Mais au fond, chimiquement parlant, c’est quoi un carburant marin ?

Examiné sous la loupe de la chimie, un carburant liquide marin représente un ensemble hétérogène de molécules de hauts poids moléculaires et de haut point d’ébullition. A vrai dire, il serait même plus rigoureux de parler de carburants marins (au pluriel) (Figure 1).

Figure 1. Illustration très schématisée et vulgarisée de la production de carburants marins par raffinage pétrolier. @AuroreRichel_2019

En effet, après la distillation du pétrole, les coupes pétrolières les plus lourdes subissent plusieurs traitements ultérieurs qui vont générer, de manière simplifiée, diverses sous-fractions (qui possèdent donc des compositions chimiques globales distinctes) qui vont être employées comme carburants marins pour des engins équipés de moteurs différents. Ces fractions spécifiques sont dénotées par des abréviations d’usage.

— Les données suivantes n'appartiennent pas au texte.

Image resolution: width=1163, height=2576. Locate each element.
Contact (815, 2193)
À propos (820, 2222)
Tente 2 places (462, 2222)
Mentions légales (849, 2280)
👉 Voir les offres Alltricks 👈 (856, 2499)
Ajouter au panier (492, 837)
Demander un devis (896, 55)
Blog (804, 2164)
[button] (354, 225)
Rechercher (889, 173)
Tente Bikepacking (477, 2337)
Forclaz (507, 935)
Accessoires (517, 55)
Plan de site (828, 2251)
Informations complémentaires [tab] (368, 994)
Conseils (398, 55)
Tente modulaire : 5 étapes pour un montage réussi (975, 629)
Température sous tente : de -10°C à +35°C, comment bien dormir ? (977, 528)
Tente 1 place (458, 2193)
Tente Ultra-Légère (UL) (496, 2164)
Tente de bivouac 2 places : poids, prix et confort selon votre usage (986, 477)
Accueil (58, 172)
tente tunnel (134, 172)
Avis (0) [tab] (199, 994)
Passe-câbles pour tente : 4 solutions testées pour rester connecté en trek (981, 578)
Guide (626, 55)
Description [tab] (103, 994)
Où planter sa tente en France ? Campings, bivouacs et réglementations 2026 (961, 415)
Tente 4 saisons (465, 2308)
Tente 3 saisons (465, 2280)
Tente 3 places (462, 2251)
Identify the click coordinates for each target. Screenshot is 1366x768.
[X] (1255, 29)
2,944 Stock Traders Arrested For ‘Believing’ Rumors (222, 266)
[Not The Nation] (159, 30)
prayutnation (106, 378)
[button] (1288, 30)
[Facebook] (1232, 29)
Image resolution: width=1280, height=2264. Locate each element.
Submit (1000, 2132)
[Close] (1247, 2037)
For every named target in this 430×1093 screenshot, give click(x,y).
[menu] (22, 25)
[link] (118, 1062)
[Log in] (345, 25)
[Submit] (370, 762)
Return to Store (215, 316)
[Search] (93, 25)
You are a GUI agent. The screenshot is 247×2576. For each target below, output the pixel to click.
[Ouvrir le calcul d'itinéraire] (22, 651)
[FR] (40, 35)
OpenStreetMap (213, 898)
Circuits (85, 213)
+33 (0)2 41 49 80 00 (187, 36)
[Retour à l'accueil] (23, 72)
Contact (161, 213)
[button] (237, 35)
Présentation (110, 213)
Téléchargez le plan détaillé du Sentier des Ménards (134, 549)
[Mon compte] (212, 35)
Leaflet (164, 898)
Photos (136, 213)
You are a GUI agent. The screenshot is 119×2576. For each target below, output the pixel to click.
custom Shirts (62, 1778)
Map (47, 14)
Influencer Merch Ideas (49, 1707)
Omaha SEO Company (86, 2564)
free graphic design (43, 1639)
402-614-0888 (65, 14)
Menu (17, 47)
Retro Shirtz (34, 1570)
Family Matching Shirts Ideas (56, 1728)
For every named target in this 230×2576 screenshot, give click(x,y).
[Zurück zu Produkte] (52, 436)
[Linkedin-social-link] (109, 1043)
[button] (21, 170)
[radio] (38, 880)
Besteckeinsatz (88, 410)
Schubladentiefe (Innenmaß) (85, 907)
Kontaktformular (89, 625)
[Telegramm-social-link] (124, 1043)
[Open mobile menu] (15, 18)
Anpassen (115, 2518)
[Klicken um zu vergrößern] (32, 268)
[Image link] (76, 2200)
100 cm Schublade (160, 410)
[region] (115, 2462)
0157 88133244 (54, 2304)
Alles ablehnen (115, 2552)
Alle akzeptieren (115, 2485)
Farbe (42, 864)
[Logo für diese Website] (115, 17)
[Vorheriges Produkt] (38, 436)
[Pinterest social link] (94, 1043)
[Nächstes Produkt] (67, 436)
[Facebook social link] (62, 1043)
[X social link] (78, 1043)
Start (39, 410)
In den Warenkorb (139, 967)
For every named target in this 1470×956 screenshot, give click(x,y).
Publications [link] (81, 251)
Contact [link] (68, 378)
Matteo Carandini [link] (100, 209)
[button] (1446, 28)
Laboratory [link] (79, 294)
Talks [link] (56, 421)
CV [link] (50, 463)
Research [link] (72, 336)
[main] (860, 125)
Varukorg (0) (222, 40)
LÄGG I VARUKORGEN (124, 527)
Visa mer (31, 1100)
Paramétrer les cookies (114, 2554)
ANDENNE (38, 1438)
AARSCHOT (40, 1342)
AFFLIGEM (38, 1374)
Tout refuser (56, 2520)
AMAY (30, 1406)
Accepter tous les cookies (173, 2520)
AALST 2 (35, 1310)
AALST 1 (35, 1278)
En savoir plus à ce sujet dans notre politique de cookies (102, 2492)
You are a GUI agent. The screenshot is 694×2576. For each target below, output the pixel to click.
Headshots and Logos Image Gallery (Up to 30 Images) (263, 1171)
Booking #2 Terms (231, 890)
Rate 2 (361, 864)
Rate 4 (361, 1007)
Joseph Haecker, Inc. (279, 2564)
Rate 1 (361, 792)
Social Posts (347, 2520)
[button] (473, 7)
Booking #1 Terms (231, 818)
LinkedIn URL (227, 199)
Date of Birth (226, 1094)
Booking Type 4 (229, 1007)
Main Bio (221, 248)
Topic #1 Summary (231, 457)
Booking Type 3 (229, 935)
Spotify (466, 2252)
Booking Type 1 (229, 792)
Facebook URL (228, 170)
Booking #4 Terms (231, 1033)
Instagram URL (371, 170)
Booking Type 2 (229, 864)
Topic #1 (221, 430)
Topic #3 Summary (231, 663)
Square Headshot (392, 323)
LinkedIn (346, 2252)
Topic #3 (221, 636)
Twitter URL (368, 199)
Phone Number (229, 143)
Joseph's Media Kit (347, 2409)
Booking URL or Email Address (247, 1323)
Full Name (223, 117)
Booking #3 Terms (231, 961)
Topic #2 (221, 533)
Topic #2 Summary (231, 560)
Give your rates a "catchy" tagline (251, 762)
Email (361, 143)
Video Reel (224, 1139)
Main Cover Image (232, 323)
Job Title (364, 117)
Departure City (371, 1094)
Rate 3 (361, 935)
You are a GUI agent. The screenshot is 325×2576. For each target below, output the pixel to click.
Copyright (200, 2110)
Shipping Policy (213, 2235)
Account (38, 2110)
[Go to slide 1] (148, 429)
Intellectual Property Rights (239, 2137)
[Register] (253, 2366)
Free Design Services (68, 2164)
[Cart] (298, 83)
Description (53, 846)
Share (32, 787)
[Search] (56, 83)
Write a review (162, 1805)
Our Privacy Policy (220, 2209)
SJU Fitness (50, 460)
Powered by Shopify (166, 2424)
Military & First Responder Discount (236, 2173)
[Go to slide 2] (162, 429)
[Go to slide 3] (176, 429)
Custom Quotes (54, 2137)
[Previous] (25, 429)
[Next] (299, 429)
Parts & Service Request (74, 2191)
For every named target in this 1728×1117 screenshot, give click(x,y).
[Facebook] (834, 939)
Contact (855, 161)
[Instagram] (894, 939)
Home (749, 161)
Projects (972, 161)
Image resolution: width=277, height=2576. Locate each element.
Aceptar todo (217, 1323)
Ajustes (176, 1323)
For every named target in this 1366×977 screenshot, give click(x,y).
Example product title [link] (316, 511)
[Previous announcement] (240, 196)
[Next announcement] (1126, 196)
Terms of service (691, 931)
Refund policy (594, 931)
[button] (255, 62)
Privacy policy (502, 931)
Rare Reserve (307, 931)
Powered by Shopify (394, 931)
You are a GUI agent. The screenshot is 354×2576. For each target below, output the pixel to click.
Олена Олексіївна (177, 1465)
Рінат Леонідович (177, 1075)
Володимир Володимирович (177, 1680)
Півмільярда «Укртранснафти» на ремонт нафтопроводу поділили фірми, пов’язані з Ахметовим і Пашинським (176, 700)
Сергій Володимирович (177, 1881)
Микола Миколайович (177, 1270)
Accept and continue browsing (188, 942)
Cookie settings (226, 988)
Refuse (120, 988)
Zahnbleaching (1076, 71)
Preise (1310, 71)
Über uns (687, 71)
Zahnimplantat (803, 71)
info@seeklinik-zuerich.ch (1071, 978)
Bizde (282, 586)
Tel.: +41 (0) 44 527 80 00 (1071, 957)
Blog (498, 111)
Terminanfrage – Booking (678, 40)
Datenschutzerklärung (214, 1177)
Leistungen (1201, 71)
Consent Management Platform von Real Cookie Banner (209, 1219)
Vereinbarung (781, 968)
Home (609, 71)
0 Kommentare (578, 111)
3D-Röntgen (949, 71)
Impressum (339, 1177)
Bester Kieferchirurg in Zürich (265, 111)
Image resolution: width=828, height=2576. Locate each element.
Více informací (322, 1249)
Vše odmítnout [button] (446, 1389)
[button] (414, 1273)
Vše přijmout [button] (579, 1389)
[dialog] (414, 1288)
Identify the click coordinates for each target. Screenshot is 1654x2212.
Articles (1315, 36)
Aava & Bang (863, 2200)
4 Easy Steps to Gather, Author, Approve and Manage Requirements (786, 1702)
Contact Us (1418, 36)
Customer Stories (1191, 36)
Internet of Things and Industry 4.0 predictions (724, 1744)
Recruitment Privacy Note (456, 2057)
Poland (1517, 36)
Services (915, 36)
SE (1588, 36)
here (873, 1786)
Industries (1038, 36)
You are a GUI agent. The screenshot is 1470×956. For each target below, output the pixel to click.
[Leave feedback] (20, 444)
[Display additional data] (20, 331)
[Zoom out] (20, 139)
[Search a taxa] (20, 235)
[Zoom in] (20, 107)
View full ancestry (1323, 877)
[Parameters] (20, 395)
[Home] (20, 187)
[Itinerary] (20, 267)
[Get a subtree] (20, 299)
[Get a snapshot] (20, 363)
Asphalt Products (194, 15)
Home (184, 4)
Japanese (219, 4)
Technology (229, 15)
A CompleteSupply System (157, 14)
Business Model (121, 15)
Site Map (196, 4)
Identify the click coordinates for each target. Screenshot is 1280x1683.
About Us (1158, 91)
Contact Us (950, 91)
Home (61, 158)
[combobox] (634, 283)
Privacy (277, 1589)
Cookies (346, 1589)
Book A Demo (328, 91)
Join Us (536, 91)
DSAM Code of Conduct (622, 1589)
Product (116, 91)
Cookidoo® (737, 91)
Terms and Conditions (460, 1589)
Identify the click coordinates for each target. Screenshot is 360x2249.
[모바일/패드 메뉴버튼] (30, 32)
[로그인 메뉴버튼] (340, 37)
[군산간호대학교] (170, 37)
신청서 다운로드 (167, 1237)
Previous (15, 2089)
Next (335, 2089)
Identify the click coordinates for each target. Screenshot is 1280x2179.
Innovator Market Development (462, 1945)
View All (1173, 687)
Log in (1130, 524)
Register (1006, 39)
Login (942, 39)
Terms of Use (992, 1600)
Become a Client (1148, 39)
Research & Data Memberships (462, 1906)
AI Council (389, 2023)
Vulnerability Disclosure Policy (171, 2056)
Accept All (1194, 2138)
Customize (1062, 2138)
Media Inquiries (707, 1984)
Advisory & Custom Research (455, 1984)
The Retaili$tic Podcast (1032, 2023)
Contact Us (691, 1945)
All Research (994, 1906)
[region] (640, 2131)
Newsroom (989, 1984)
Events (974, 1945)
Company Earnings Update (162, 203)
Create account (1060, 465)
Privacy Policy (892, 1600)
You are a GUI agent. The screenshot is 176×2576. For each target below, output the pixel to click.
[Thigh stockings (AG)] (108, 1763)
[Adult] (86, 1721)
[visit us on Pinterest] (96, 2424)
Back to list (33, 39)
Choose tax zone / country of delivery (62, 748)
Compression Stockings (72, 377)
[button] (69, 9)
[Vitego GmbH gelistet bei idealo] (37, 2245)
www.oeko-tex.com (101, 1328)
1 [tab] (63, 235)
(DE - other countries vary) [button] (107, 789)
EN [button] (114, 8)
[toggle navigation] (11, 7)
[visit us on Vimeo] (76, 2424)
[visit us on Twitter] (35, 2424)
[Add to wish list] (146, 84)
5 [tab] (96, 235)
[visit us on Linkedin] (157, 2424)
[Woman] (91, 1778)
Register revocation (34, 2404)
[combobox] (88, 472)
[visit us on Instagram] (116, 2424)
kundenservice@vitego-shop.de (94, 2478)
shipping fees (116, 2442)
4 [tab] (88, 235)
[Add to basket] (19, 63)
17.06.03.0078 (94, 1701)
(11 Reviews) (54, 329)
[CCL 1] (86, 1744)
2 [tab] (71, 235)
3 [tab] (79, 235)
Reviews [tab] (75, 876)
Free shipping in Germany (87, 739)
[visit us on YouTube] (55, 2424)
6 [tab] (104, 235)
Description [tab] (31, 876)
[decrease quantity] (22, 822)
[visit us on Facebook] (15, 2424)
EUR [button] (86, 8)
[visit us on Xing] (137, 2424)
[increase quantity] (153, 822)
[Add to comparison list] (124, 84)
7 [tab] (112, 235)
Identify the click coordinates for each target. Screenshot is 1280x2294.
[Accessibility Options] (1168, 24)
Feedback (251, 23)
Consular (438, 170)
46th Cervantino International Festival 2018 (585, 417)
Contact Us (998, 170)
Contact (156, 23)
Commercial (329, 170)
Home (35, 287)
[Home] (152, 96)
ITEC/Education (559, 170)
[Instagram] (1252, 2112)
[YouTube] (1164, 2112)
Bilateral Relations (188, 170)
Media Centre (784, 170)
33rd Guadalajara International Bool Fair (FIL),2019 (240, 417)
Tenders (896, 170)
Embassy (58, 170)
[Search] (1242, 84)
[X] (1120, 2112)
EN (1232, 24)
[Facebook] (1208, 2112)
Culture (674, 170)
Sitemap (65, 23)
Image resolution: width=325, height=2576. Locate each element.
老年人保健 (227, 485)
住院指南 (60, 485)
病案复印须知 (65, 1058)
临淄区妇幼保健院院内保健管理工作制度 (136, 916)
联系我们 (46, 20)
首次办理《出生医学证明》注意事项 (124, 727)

Les navires maritimes exploitent ainsi à ce jour majoritairement 3 types de carburants différents : le HFO (abréviation de Heavy Fuel Oil), le MGO (Marine Gasoil) et le MDO (Marine Diesel Oil, norme ISO 8217) qui est en réalité un mélange de MGO et de HFO. A ce jour, la consommation en ces carburants toutes catégories confondues se répartit comme suit pour le transport et fret maritime : porte-conteneurs 22%, vraquiers 18%, pétroliers 13%, cargos marchandises 7%, navires rouliers (ro-roet ro-pax) 6%, chimiquiers 6%, bateaux de pêche 5%, méthaniers 5%, bateaux de croisières 4%, autres 14% (Source : concawe.eu).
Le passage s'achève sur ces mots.